== TASK DETAILS ==
Leaving nothing out, print each line of the material exactly.

Start of DATA PROVIDED

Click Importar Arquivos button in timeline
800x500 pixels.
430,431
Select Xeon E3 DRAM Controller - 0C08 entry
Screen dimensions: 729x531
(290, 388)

End of DATA PROVIDED

== TASK RESULT ==
Click Importar Arquivos button in timeline
800x500 pixels.
430,431
Select Xeon E3 DRAM Controller - 0C08 entry
Screen dimensions: 729x531
(290, 388)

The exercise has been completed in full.